Jeremías 14: Mensaje con motivo de la sequía

Jeremías 14:1 Mensaje con motivo de la sequía[a] Palabra de Jehová que vino a Jeremías con motivo de la sequía.

Estas profecías fueron dadas en un período de severa sequía que afectó la vida de la ciudad, el campo y las áreas inhabitadas, de manera que ningún ser humano o animal dejó de sufrir sus efectos.

La sequía fue un juicio con consecuencias devastadoras. Como siempre, cuando se sentían acorralados, el pueblo clamaba a Dios. Sin embargo, El rechazó su súplica porque no se arrepintió, solo quería que Dios lo rescatara. Ni siquiera las oraciones de Jeremías los ayudaría. Su única esperanza era volverse a Dios.

Jeremías 14:2 «Se ha enlutado Judá, sus puertas desfallecen; se sentaron tristes en tierra y sube el clamor de Jerusalén.[b]

Jeremías 14:3 Los nobles envían a sus criados por agua; van a las lagunas, pero no hallan agua; vuelven con sus vasijas vacías; se avergüenzan, se confunden y cubren sus cabezas.[c]

Jeremías 14:4 Se ha resquebrajado la tierra porque no ha llovido en el país; los labradores, confundidos, se cubren la cabeza.

Jeremías 14:5 Aun las ciervas en los campos paren y abandonan la cría, porque no hay hierba.

Jeremías 14:6 Los asnos monteses se ponen en las alturas y aspiran el viento como los chacales, pero sus ojos se ofuscan porque no hay hierba».

Jeremías 14:7 Aunque nuestras iniquidades testifican contra nosotros, Jehová, ¡actúa por amor de tu nombre![d] Porque nuestras rebeliones se han multiplicado, contra ti hemos pecado.

Jeremías 14:8 Tú, la esperanza de Israel, su Salvador en el tiempo de la aflicción, ¿por qué te has hecho como forastero en la tierra, como caminante que se retira para pasar la noche?

Jeremías 14:9 ¿Por qué eres como un hombre atónito, como un valiente incapaz de librar? Sin embargo, tú estás entre nosotros, Jehová,[e] y sobre nosotros es invocado tu nombre;[f] no nos desampares.

Jeremías 14:10 Así ha dicho Jehová acerca de este pueblo: «Se deleitaron en vagar, y no dieron descanso a sus pies»; por tanto, Jehová no se agrada de ellos; se acordará ahora de su maldad y castigará sus pecados.

La respuesta de Dios no es favorable, porque la gente rehúsa arrepentirse, y va tras falsos dioses.

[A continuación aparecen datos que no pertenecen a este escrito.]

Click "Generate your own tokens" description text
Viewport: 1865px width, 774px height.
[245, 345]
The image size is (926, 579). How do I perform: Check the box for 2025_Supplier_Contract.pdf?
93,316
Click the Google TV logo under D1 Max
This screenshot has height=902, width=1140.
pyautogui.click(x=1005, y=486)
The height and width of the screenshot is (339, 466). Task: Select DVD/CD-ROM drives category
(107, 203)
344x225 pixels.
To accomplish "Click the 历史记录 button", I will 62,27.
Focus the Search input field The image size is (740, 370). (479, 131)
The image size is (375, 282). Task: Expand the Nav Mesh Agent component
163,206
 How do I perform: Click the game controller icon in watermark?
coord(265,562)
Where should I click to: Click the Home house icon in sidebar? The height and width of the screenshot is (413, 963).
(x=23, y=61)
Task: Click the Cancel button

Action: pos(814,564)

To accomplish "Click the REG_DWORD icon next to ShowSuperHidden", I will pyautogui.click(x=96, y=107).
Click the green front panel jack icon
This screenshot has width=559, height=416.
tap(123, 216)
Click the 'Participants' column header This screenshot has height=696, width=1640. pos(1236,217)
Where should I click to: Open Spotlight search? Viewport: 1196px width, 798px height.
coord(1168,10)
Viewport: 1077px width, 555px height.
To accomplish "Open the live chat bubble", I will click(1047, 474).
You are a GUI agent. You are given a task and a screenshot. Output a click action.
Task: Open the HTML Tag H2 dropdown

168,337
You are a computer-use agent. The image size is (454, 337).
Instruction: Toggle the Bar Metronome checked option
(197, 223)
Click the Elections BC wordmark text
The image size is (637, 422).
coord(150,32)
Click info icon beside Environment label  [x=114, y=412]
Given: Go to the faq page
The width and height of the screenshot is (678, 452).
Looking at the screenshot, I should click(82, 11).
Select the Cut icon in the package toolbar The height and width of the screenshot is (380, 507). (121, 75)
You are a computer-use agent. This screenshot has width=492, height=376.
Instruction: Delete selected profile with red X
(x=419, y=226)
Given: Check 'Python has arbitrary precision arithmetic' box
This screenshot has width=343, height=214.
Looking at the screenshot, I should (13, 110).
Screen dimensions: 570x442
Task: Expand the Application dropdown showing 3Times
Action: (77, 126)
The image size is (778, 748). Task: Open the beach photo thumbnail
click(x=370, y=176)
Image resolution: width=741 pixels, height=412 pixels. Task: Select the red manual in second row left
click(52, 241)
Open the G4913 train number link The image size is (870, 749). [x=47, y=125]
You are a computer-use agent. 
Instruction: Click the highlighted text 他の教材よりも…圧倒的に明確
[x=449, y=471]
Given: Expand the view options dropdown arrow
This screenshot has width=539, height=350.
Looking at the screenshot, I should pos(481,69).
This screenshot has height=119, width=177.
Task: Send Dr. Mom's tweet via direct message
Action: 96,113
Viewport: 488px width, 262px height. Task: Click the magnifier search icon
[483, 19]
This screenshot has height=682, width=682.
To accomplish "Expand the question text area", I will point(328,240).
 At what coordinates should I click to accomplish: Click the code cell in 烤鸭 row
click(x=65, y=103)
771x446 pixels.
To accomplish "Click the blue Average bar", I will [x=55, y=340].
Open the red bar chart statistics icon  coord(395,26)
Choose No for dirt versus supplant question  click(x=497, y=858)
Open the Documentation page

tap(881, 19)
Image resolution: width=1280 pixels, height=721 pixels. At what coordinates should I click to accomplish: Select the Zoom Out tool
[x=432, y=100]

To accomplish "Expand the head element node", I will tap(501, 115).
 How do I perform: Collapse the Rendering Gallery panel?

Se le dice a Jeremías que no ruegue por ese pueblo. Las ofrendas y el ayuno tampoco servirían de nada.

Jeremías 14:11 Y me dijo Jehová: «No ruegues[g] por el bien de este pueblo.

Jeremías 14:12 Cuando ayunen, yo no escucharé su clamor, y cuando ofrezcan holocausto y ofrenda no los aceptaré, sino que los consumiré con espada, con hambre y con pestilencia».[h]

El triple castigo de la espada , el hambre y la pestilencia, aparece en 15 ocasiones en Jeremías y forma parte de las maldiciones por desobedecer a Dios.